В начале зимы 1844 года состоялось первое знакомство моего отца с Натальей Николаевной Пушкиной. За год перед тем он перенес сильное душевное потрясение. Легкомысленная измена женщины, которой он безраздельно посвятил лучшие годы молодости, так сразила его, что он подвергся долгой, изнурительной болезни, и только самоотверженный уход младшей сестры спас его от грозящей смерти.

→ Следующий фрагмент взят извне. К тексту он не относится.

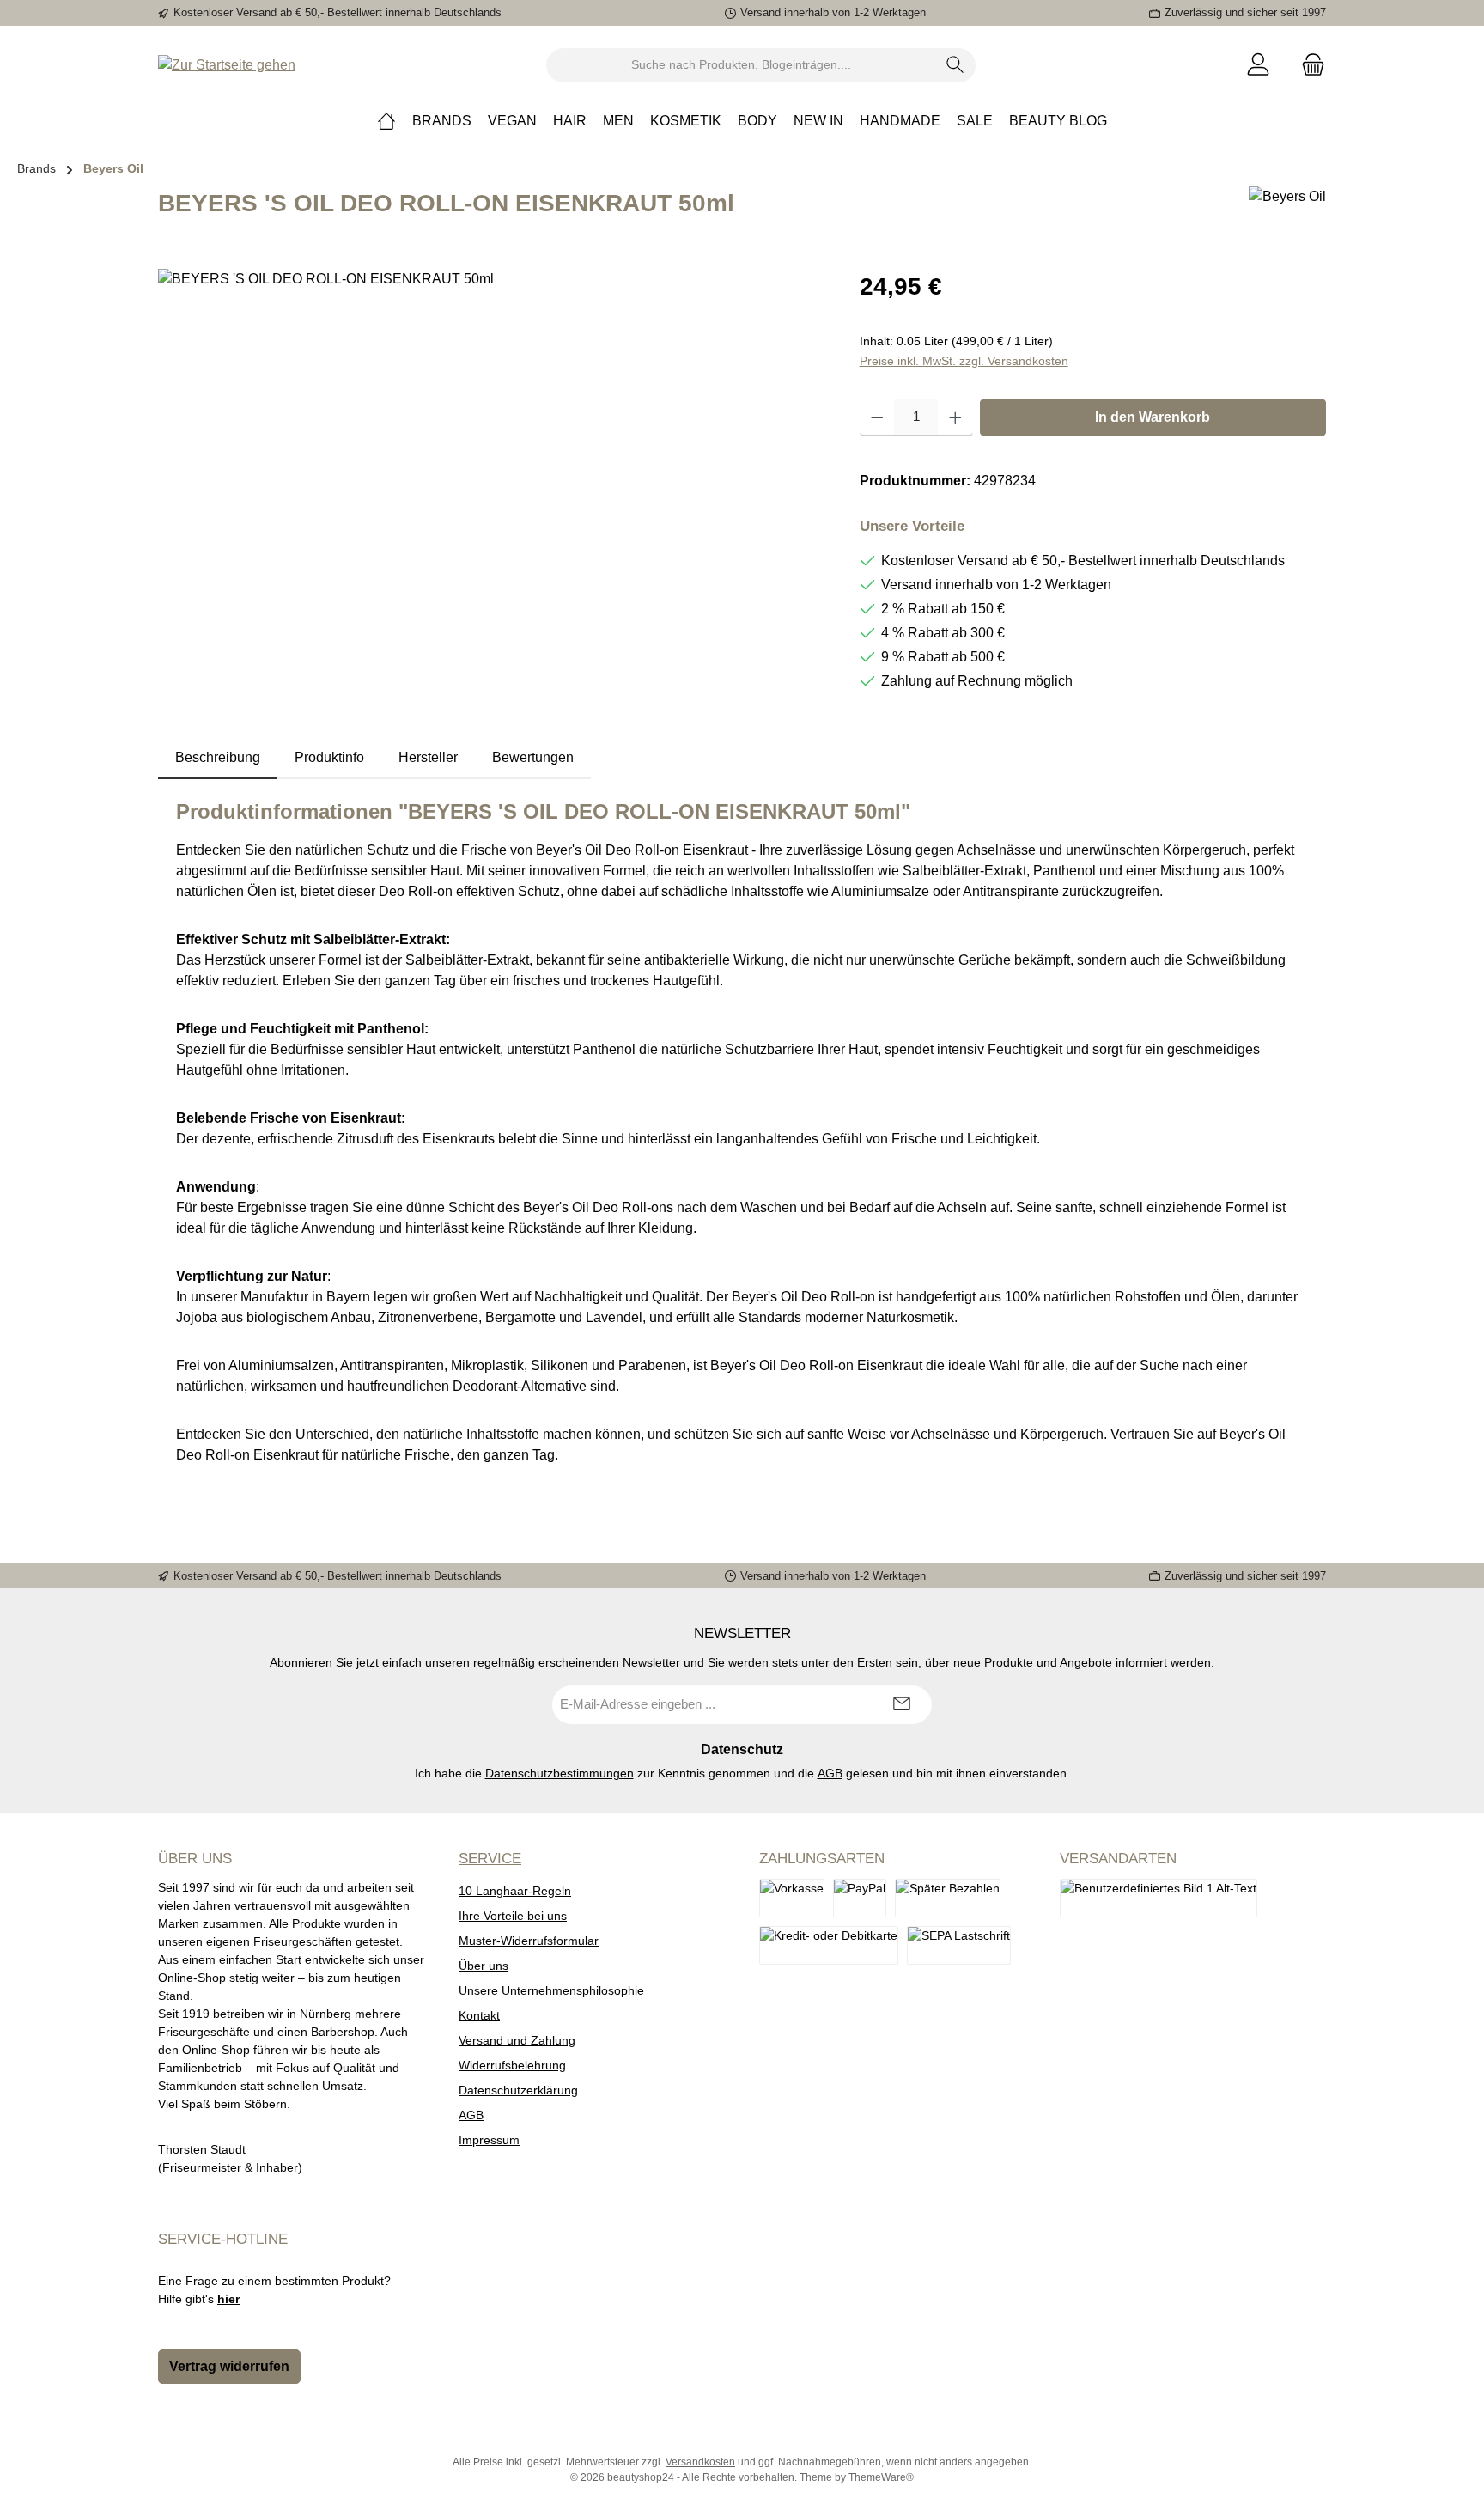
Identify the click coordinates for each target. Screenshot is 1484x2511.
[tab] (217, 757)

Доктора отправили его на воды за границу, и, отдыхая от сложного лечения, он провел всю осень в Баден-Бадене, где близко сошелся с Иваном Николаевичем Гончаровым и женою его, урожденной княжною Мещерской. Отпуск его кончался, и, узнав, что он едет прямо в Петербург, они попросили его доставить письмо и посылку находящейся там сестре.

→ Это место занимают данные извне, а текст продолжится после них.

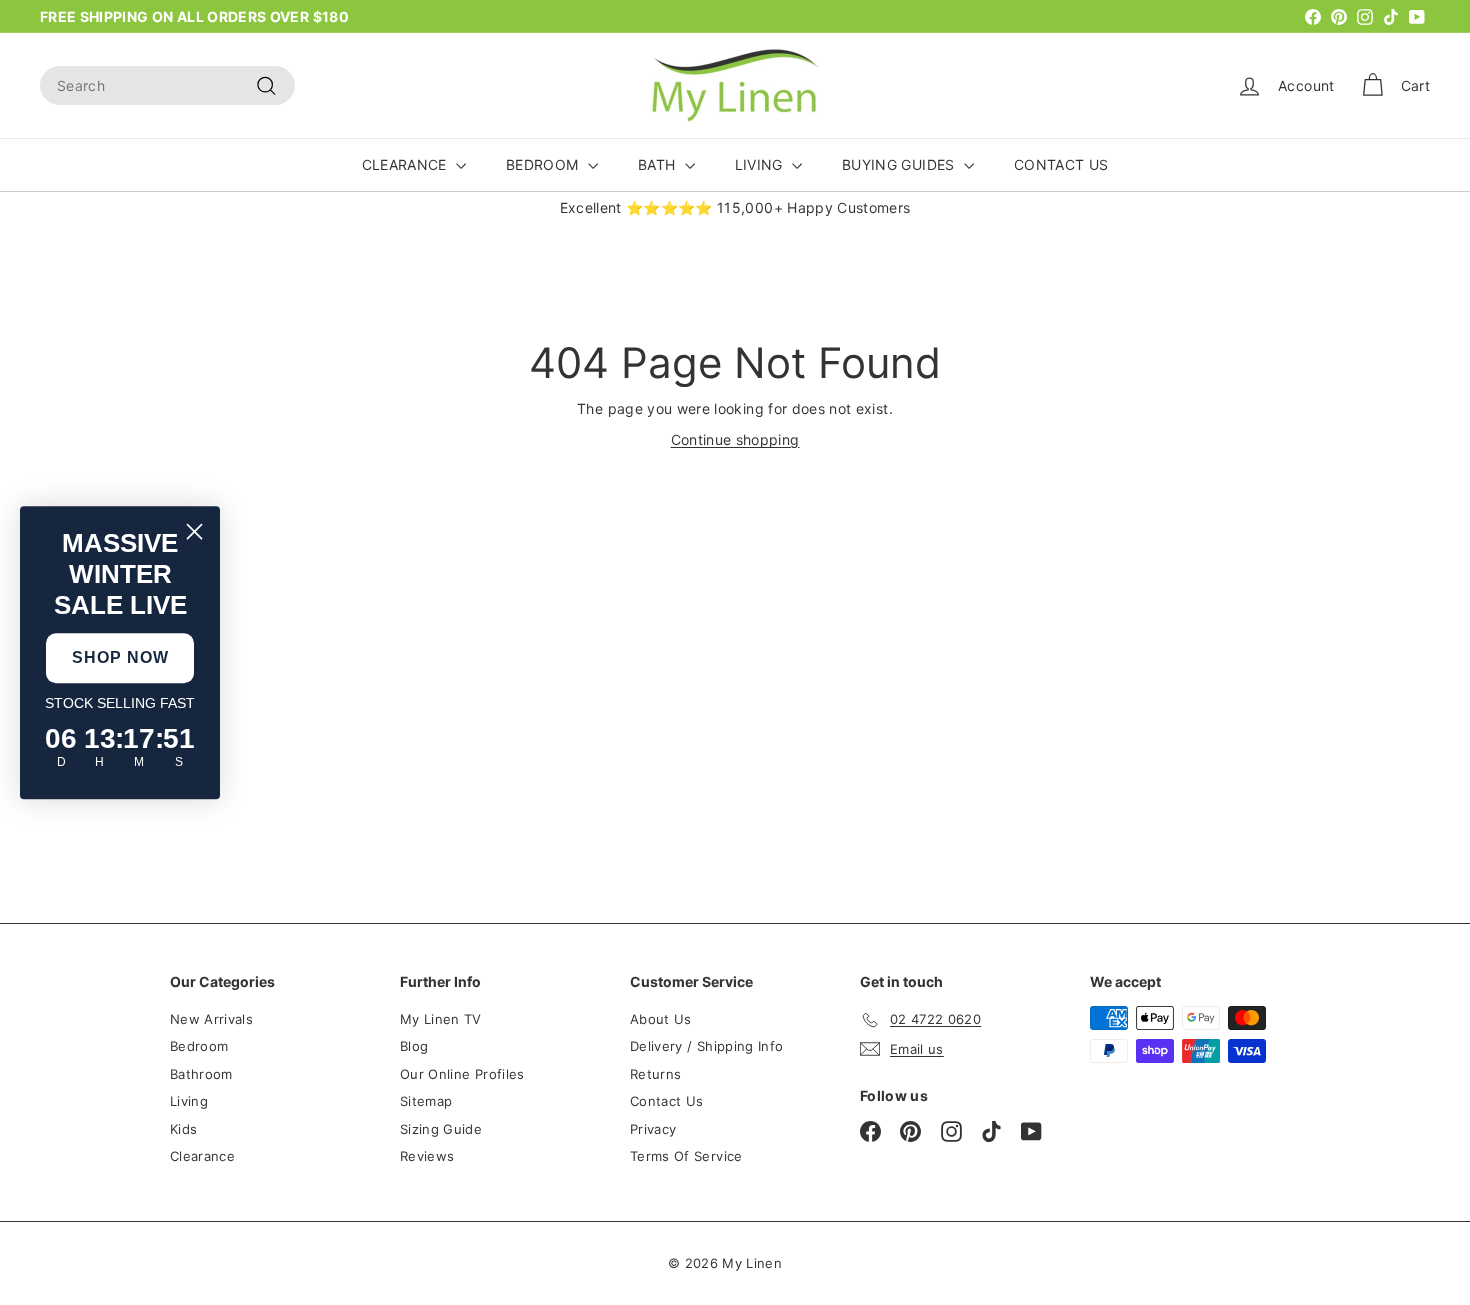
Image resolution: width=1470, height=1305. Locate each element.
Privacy (653, 1129)
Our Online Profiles (462, 1074)
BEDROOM (544, 164)
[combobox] (167, 85)
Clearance (202, 1156)
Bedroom (199, 1046)
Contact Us (667, 1101)
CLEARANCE (407, 164)
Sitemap (426, 1101)
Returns (655, 1074)
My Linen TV (441, 1019)
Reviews (427, 1156)
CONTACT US (1061, 164)
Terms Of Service (686, 1156)
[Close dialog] (194, 531)
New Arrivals (211, 1019)
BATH (659, 164)
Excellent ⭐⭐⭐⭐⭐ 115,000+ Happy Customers (735, 207)
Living (189, 1101)
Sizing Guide (441, 1129)
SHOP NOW (120, 657)
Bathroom (201, 1074)
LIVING (761, 164)
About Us (661, 1019)
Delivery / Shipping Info (706, 1046)
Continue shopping (735, 439)
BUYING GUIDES (900, 164)
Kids (183, 1129)
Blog (414, 1046)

Это и послужило поводом к первому визиту. Мать была особенно дружна с этим братом; с живым интересом расспрашивала о нем, о их совместной жизни; тема оказалась благодарной. Отец, вопреки свойственной ему молчаливости, разговорился о заграничных впечатлениях и не приметил даже, как быстро прошло время. Откланиваясь, он, в знак благодарности за оказанную услугу, получил радушное приглашение бывать у Натальи Николаевны и, конечно, воспользовался им.

В течение зимы посещения эти все учащались, и с каждым разом он все более и более испытывал ее чарующее обаяние. В сердце, иссушенном отвергнутой страстью, незаметно всходили новые побеги, пробуждалась жажда другого, тихого счастья. И невольно вспоминались тогда слова женщины, влияния которой даже и разрыв не мог уничтожить: «Avec la sentimentalité de votre esprit et la fdélité de votre attachement qui rivalise avec le lierre, il n’y a qu’une femme au monde capable de faire votre bonheur, c’est – Nathalie Pouchkine, et c’est bien celle que vous devriez épouser!» («С сентиментальностью вашего ума и верностью привязанностей, соперничающей с плющом, во всем мире существует только одна женщина, способная составить ваше счастье – это Наталья Пушкина, и на ней-то вам следовало бы жениться!»)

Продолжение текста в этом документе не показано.